Alıntılanan metin

Cumhurbaşkanı Rumen Radev’in bu görevde ikinci dönemi, resmi olarak 22 Ocak’ta başlıyor. Cumhurbaşkanı Radev ve Yardımcısı İliyana Yotova, 19 Ocak’ta Anayasa’ya ve ülkenin yasalarına uyacakları ve bütün icraatlarında halkın menfaatlerinden yöneteceklerine dair yemin ettiler.

Halk Meclisi’nden ulusa seslenen cumhurbaşkanı, önceliklerini sıralarken demokrasi ve hukuk devletinin yenilenmesi ile yanı sıra nufus krizinin, yoksulluk ve eşitsizliklerin üstesinden gelinmesi, egemenlik, güvenlik, ulusal menfaatler ve haysiyetin garantilenmesi gibi uzun vadeli ulusal hedeflere de işaret etti.

 

 

Önümüzdeki beş yılda Rumen Radev’i yeni rolde görecek miyiz?

Bu soru üzerine Cumhurbaşkanlığı Strateji Kurulu Başkanı prof. Aleksandar Marinov, şu cevabı verdi:

Aleksandır Marinov

„Rumen Radev, korkutulamayacağını ve satın alınamayacağını göstererek toplumdan son derece geniş destek aldı. Radev’in ilk döneminin sonunda aldığı güven ve desteğin dönemin başındaki ile aynı olması, Bulgaristan politikasından eşi benzeri görülmemiş bir durumdur” diyen Marinov, şöyle devam etti:.

Metni inceleyin
1/ Radev'in ikinci dönemine ilişkin metinde "Önümüzdeki beş yılda" sözcüklerini içeren yerle açılıp "şöyle devam etti:." ile kapanan bölümü hiçbir değişiklik yapmadan yazıya geçirin.
2/ Lütfen Radev'in ikinci dönemine ilişkin metni son cümlesinin ardından sürdürün.
Öğelerin bu çalışmayla hiçbir ilgisi yoktur.

Veri kümesi içeriği

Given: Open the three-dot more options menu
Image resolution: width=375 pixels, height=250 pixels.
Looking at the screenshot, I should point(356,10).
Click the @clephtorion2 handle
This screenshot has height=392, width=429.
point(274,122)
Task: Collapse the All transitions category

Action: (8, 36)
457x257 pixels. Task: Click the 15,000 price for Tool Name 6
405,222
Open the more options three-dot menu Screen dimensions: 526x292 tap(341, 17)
--
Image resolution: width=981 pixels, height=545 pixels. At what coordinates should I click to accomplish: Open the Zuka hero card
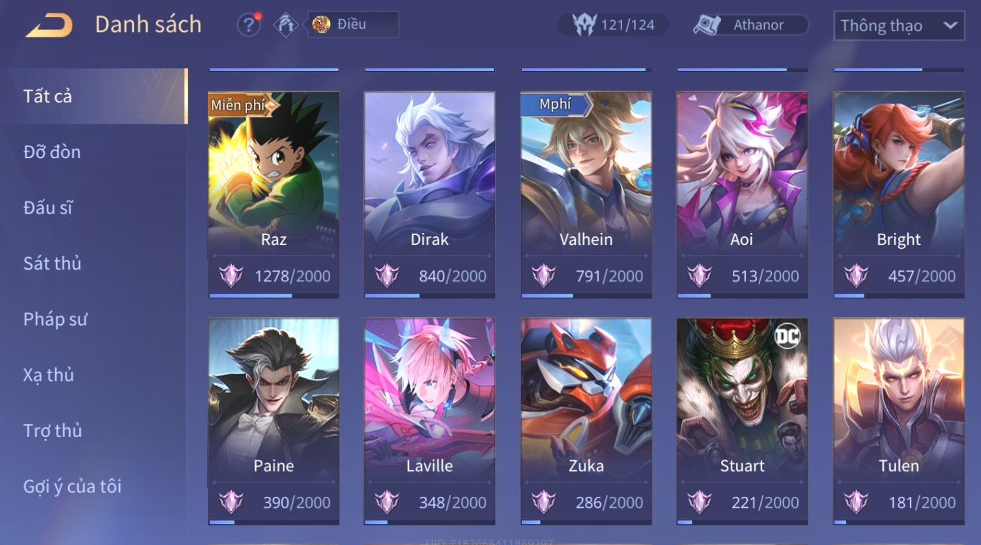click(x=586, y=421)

Cevap listesi
1/
Önümüzdeki beş yılda Rumen Radev’i yeni rolde görecek miyiz?

Bu soru üzerine Cumhurbaşkanlığı Strateji Kurulu Başkanı prof. Aleksandar Marinov, şu cevabı verdi:

Aleksandır Marinov

„Rumen Radev, korkutulamayacağını ve satın alınamayacağını göstererek toplumdan son derece geniş destek aldı. Radev’in ilk döneminin sonunda aldığı güven ve desteğin dönemin başındaki ile aynı olması, Bulgaristan politikasından eşi benzeri görülmemiş bir durumdur” diyen Marinov, şöyle devam etti:.

2/
„Cumhurbaşkanı Rumen Radev’in ikinci dönemde karşı karşıya geleceği zorluklar, pandemi, enerji krizi, karmaşık askeri ve siyasi ilişkiler olmak üzere her açıdan son derece karmaşık olan iç ve uluslararası durumla ilgilidir. Bu tür anlarda devlet başkanının kurumlar ve ulus arasındaki birliğin sağlanması ile ilgili özel işlevleri var.”

 

 

Politolog Atanas Radev ise cumhurbaşkanının birinci dönemini değerlendirirken Rumen Radev’in ülkeyi 10 yıldan uzun süre yöneten GERB partisinin sahip olduğu pozisyonların sarsılmasında aldığı rolü öne sürdü.

Atanas Radev

„Bundan kısa süre öncesine kadar ülke yönetiminin öngörülebilir olmasına alışmıştık. Ancak düzenlenen üç genel seçimden alınan sonuçlar, şimdiye kadarki yönetim tarzının yarattığı ciddi yorgunluk ve değişim ihtiyacının olduğunu gösterdi. Bütün bunlar bir ölçüde cumhurbaşkanının ilk dönemde yönelttiği sert eleştirilerle de tetiklendi.”

Nidal Algafari

Halkla İlişkiler uzmanı Nidal Algafari’ye göre ise onula mücadele edeceği somut bir düşmanının olmaması, cumhurbaşkanını Bulgar devletinin sembolü olan bir şahıs olarak davranmaya ve hükümetin izldeği dış politikayı destekleyecek olan iyi komşuluk dilini kullanmaya itmelidir.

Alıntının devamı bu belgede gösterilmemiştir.